PlayVoice / whisper-vits-svc

Core Engine of Singing Voice Conversion & Singing Voice Clone
https://huggingface.co/spaces/maxmax20160403/sovits5.0
MIT License
2.6k stars 919 forks source link

USP推理初次測試 #83

Open Taiwan1912 opened 1 year ago

Taiwan1912 commented 1 year ago

【岩崎良美《涼風》Cover by 岩崎宏美 |Sovits5.0 Bigvgan-mix-v2 USP 推理-哔哩哔哩】 https://b23.tv/mKdq4qL

效果很好,一次就能直出無怪音。 對比前一版本改善許多

zhyoung24 commented 12 months ago

请问这个USP有具体的代码实现吗?

Taiwan1912 commented 12 months ago

現在的版本5.0應該都是自帶USP推理了

zhyoung24 commented 12 months ago

具体是在哪部分实现的呢,我看推理代码也就是读取pitch,然后传入inference,没有看到其他操作了

Taiwan1912 commented 12 months ago

這個要問作者了,說明文檔沒有具體說明這點,只有提到本項目採用USP推理

MaxMax2016 commented 12 months ago

具体是在哪部分实现的呢,我看推理代码也就是读取pitch,然后传入inference,没有看到其他操作了

这这样的,原来crepe出来的pitch,需要经过UV去掉picth;现在测试,不经过UV去掉pitch好些。

原来的

def compute_f0_sing(filename, device):
    audio, sr = librosa.load(filename, sr=16000)
    assert sr == 16000
    audio = torch.tensor(np.copy(audio))[None]
    # Here we'll use a 20 millisecond hop length
    hop_length = 320
    fmin = 50
    fmax = 1000
    model = "full"
    batch_size = 512
    pitch, periodicity = torchcrepe.predict(
        audio,
        sr,
        hop_length,
        fmin,
        fmax,
        model,
        batch_size=batch_size,
        device=device,
        return_periodicity=True,
    )
    pitch = np.repeat(pitch, 2, -1)  # 320 -> 160 * 2
    periodicity = np.repeat(periodicity, 2, -1)  # 320 -> 160 * 2
    # CREPE was not trained on silent audio. some error on silent need filter.
    periodicity = torchcrepe.filter.median(periodicity, 9)
    pitch = torchcrepe.filter.mean(pitch, 9)
    pitch[periodicity < 0.1] = 0
    pitch = pitch.squeeze(0)
    return pitch

现在的USP方式

def compute_f0_sing(filename, device):
    audio, sr = librosa.load(filename, sr=16000)
    assert sr == 16000
    audio = torch.tensor(np.copy(audio))[None]
    audio = audio + torch.randn_like(audio) * 0.001
    # Here we'll use a 20 millisecond hop length
    hop_length = 320
    fmin = 50
    fmax = 1000
    model = "full"
    batch_size = 512
    pitch = crepe.predict(
        audio,
        sr,
        hop_length,
        fmin,
        fmax,
        model,
        batch_size=batch_size,
        device=device,
        return_periodicity=False,
    )
    pitch = np.repeat(pitch, 2, -1)  # 320 -> 160 * 2
    pitch = crepe.filter.mean(pitch, 5)
    pitch = pitch.squeeze(0)
    return pitch

就是把这个删除了:pitch[periodicity < 0.1] = 0

zhyoung24 commented 12 months ago

哦哦,多谢。
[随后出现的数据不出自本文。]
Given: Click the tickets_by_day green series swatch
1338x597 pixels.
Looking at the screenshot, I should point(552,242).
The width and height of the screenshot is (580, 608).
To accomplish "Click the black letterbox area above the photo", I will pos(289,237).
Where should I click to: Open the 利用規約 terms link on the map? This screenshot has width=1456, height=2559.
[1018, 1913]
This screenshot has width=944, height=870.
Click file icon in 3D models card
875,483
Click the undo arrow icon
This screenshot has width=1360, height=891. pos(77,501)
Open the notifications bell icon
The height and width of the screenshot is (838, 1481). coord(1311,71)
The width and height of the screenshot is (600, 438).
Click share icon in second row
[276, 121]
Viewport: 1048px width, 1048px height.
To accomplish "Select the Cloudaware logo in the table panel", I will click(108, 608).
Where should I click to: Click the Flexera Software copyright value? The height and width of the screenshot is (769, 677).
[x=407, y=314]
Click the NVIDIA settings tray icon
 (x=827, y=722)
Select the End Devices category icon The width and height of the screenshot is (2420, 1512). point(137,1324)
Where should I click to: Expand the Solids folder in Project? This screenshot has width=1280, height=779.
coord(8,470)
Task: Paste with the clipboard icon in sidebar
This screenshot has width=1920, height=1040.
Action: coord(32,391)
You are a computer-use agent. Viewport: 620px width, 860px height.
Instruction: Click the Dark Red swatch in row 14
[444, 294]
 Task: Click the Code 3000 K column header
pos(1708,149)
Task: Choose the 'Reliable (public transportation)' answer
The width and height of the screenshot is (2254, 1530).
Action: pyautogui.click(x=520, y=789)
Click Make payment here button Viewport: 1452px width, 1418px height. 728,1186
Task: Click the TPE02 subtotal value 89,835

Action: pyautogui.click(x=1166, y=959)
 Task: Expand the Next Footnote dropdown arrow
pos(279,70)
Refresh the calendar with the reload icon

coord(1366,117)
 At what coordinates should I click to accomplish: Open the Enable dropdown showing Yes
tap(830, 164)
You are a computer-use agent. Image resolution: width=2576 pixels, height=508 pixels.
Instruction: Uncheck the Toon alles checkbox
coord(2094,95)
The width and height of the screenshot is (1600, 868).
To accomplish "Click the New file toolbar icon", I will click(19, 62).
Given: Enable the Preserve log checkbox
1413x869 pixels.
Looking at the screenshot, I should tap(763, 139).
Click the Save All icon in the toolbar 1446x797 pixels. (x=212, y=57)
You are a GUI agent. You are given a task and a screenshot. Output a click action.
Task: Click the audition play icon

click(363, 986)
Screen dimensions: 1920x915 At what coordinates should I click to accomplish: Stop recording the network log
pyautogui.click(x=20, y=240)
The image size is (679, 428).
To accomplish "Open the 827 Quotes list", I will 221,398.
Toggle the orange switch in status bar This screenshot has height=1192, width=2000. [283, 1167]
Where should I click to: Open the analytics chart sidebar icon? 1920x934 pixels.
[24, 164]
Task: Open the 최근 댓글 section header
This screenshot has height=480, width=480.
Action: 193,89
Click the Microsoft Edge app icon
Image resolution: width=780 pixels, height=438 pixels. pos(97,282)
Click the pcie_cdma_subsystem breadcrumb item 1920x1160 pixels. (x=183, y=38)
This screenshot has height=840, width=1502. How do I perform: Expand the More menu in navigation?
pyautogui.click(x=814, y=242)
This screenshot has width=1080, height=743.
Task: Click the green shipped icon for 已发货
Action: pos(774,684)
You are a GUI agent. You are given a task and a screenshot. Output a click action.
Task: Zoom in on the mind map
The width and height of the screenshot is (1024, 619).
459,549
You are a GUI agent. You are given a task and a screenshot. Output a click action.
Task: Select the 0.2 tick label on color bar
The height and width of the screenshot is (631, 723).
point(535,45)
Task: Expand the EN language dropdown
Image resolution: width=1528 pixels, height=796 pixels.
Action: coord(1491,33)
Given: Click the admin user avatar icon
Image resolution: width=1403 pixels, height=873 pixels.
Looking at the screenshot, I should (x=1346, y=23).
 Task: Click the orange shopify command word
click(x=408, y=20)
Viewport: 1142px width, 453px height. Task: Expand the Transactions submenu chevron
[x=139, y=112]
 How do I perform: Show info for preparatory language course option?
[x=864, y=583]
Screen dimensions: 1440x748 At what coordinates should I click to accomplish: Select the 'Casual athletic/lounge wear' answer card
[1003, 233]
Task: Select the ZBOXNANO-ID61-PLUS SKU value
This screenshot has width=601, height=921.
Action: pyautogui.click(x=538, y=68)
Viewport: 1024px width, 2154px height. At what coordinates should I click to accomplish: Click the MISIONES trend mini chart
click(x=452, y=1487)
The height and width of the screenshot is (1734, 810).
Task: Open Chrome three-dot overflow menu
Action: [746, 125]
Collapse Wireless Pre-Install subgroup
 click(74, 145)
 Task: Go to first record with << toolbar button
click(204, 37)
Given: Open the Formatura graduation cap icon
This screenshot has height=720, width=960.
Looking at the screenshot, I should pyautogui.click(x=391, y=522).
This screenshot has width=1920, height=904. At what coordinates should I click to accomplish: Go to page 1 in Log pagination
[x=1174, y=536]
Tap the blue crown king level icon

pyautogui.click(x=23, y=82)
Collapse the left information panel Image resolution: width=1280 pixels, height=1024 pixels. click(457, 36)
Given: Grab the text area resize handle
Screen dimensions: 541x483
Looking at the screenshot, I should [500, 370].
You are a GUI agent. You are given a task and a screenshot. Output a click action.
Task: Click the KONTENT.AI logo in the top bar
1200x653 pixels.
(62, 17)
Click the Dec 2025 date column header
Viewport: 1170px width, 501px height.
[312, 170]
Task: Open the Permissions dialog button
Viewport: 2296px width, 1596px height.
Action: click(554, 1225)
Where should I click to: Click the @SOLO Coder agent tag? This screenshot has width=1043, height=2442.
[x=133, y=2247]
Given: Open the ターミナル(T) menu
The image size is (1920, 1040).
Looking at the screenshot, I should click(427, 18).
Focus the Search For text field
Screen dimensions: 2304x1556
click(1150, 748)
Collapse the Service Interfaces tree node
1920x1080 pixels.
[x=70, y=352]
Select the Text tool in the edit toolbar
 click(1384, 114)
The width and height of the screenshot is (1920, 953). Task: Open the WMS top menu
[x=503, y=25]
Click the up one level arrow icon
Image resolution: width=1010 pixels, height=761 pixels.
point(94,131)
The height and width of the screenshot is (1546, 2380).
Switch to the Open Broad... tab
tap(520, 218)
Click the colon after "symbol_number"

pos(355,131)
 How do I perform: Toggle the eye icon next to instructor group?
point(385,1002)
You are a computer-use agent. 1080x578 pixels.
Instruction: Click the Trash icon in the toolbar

我看preprocess的代码里还是保留了这个pitch[periodicity < 0.1] = 0,所以是训练的时候还是置0,只有推理时用USP?这样不匹配的方式反而更好?

MaxMax2016 commented 12 months ago

测试下来是这样,预处理用USP会导致推理的时候不可控,比如长音从中间断开

panxin801 commented 5 days ago

您好,这个问题中,我的音频pitch经过usp以后,再推理出来会给呼吸声加上音高成为听起来类似哮喘的声音,请问您遇到这个问题了吗,如何解决的呢?